De nombreuses communautés guarani, comme celle des Apy Ka'y , composée d'environ 150 personnes, ont subi au cours des dernières décennies des menaces, des intimidations et des violences de la part de propriétaires terriens désireux de s'approprier leurs terres . Une pression constante, qui les a amenés à vivre dans des espaces toujours plus petits. Qu'il suffise de dire que, depuis 2009, les Apy Ka'y vivent dans un campement miteux au bord de l'autoroute BR 463 , dans l'État méridional du Mato Grosso do Sul, non loin de leurs terres ancestrales, désormais presque entièrement occupées par des plantations.

Une décision du mois dernier a réitéré que les Apy Ka'y n'avaient plus aucun droit sur leurs terres , malgré le fait qu'ils leur avaient été enlevés sans compensation dans les années 1960 et 1970 par des bandes d'hommes armés qui n'hésitaient pas à tuer. Et il a décidé que la communauté devait abandonner définitivement le site qu'elle occupe. Mais pour aller où?

"C'est une condamnation à mort" - a commenté Tonico Benites Guaranì, anthropologue et leader communautaire, interrogé par le Guardian - "(…) Nous sommes devenus des mendiants sur notre propre terre."
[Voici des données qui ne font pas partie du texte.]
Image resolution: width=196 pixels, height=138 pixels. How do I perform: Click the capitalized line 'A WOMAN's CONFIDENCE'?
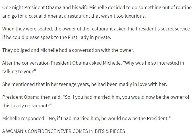(x=64, y=131)
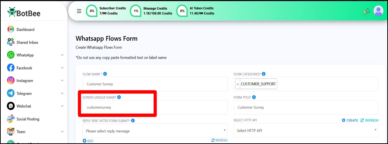Click the Flow Name info icon

click(x=105, y=74)
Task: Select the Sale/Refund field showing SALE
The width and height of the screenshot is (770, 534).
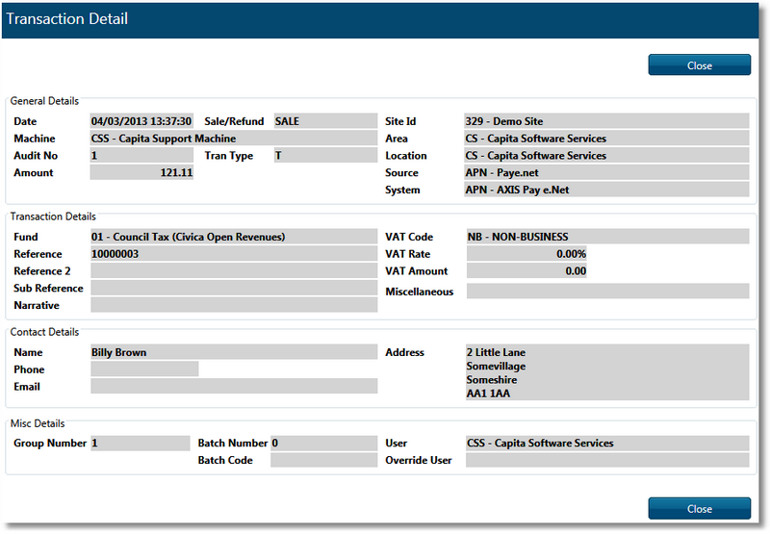Action: 324,121
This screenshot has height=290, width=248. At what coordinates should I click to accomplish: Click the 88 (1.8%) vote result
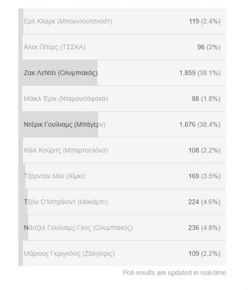(x=206, y=99)
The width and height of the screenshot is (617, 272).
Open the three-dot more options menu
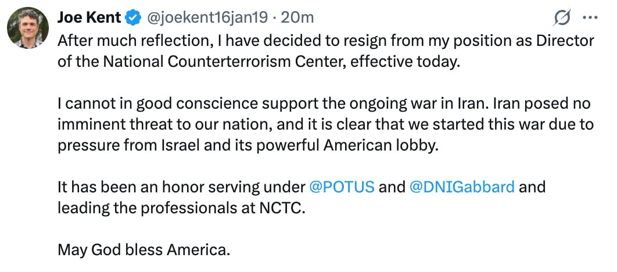click(590, 18)
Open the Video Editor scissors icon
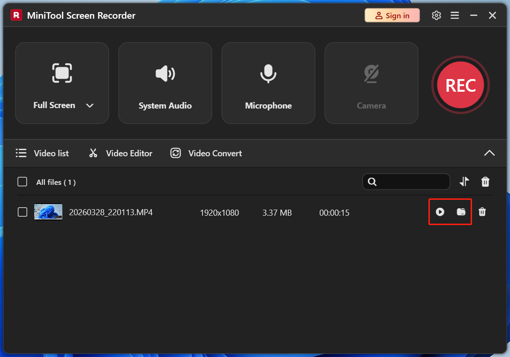 (93, 153)
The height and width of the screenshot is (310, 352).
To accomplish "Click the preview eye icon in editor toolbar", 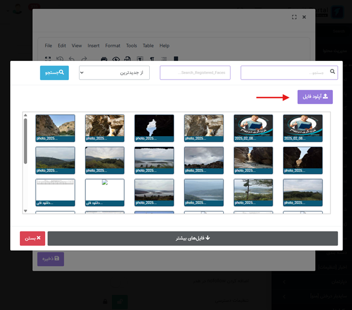I will pos(116,58).
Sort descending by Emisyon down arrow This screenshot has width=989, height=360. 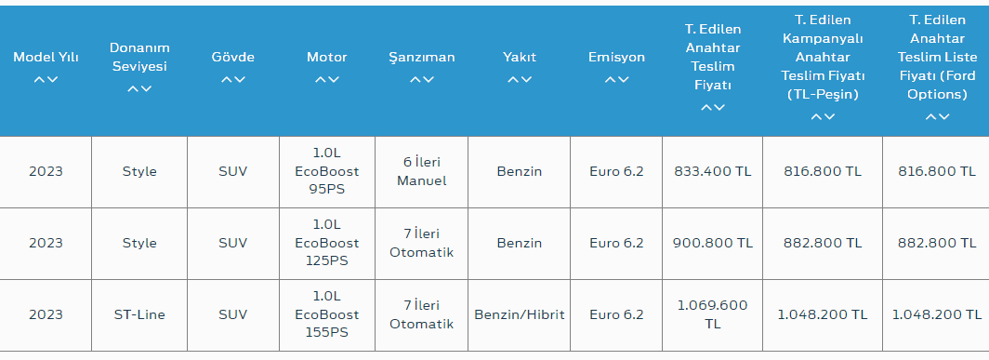tap(623, 80)
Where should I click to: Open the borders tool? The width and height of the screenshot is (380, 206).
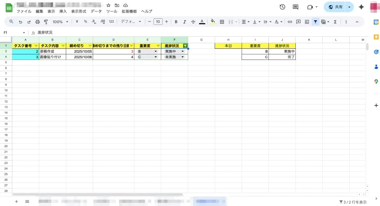pyautogui.click(x=222, y=22)
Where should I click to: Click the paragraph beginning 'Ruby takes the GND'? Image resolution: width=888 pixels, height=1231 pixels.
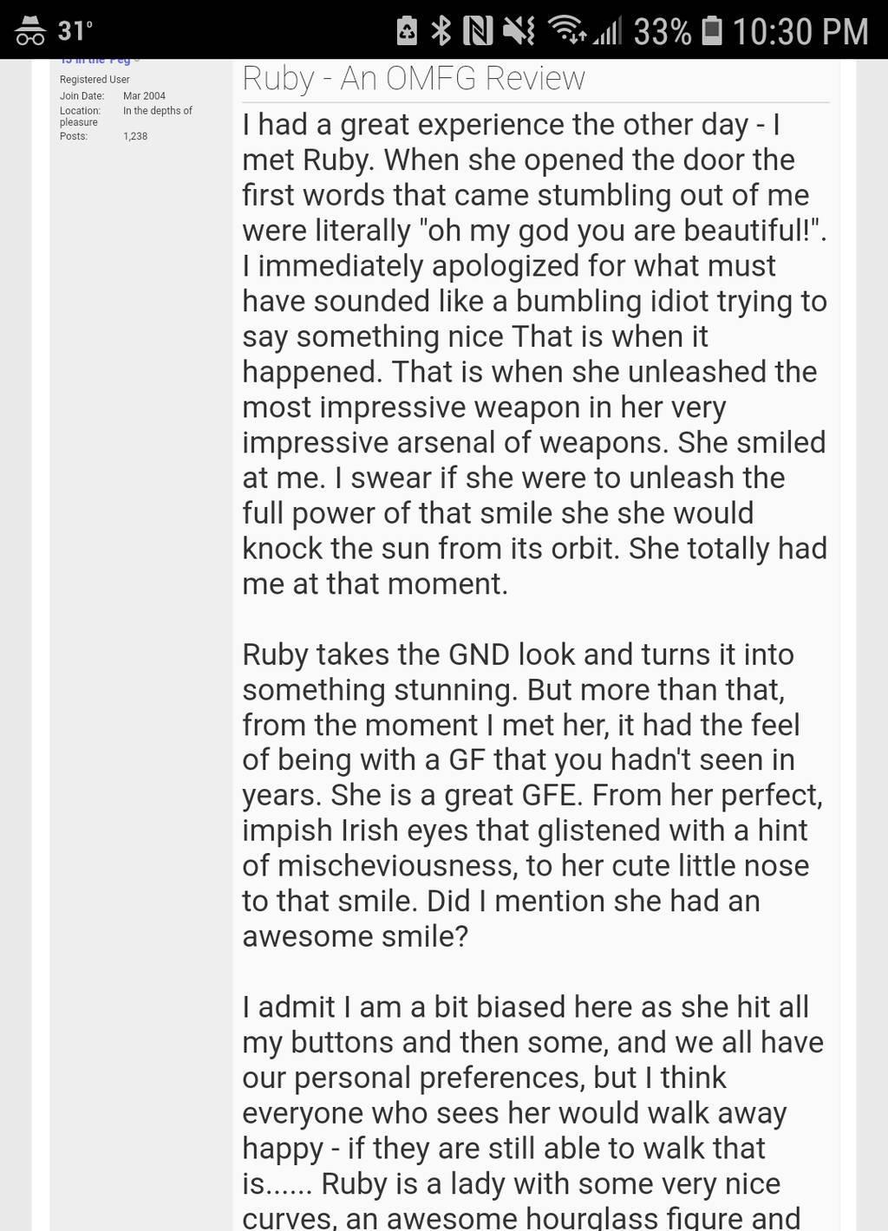click(x=532, y=795)
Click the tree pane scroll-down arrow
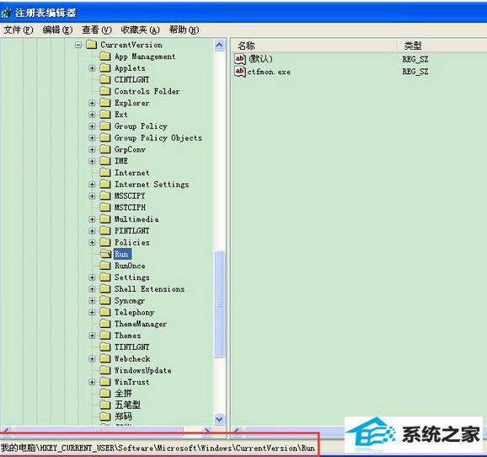Image resolution: width=487 pixels, height=457 pixels. pyautogui.click(x=219, y=419)
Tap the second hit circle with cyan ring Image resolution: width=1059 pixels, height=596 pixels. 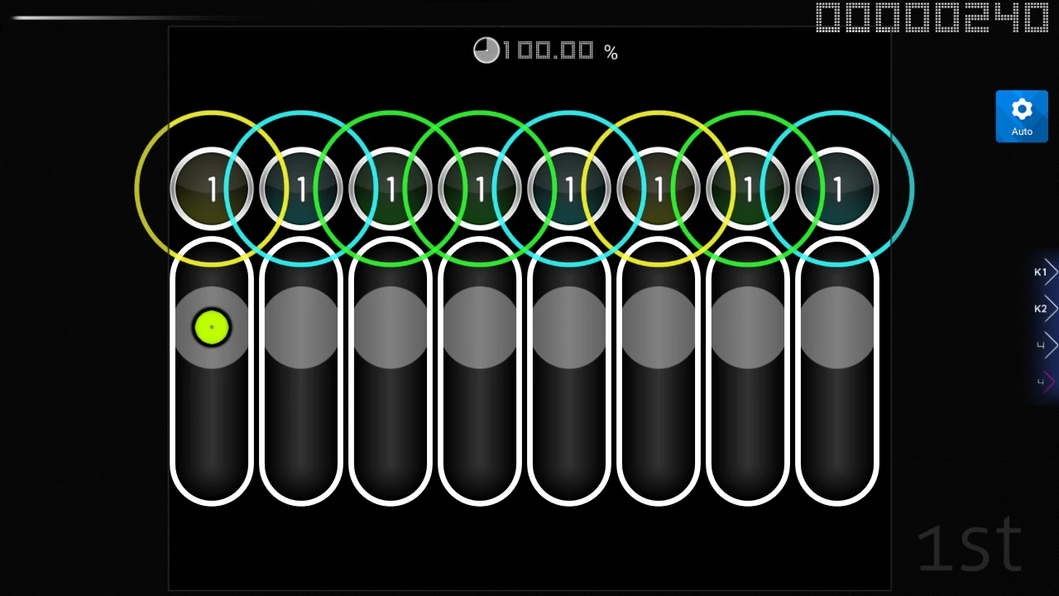300,189
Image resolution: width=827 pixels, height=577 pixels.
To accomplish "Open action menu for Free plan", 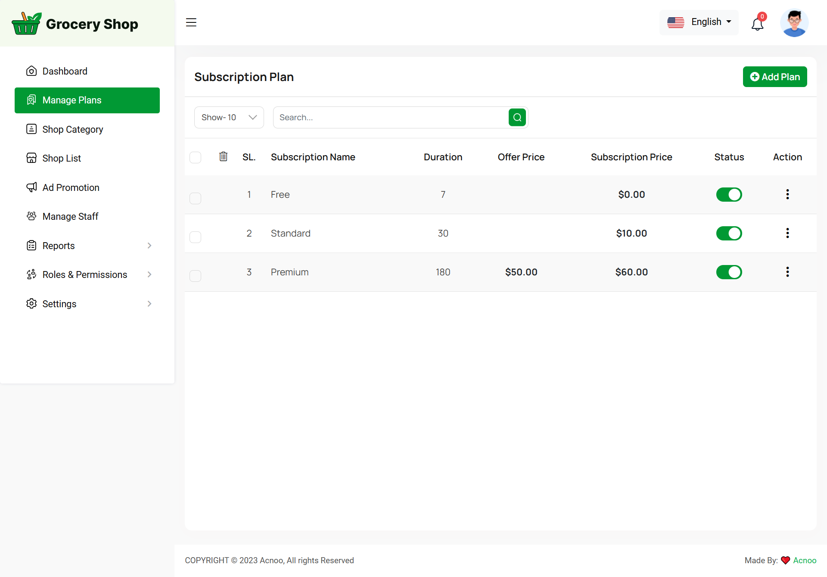I will coord(787,194).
Une situation terrible, qui fait désespérer toute la communauté. Les nouvelles générations, en particulier, se retrouvent sans perspectives: elles n'ont plus les terres dans lesquelles leur peuple a toujours vécu, les cultivent et s'en nourrissent, elles ne savent pas où aller et elles n'ont aucun outil pour construire une «nouvelle» vie ailleurs . D'où le déclenchement d'une véritable urgence suicide.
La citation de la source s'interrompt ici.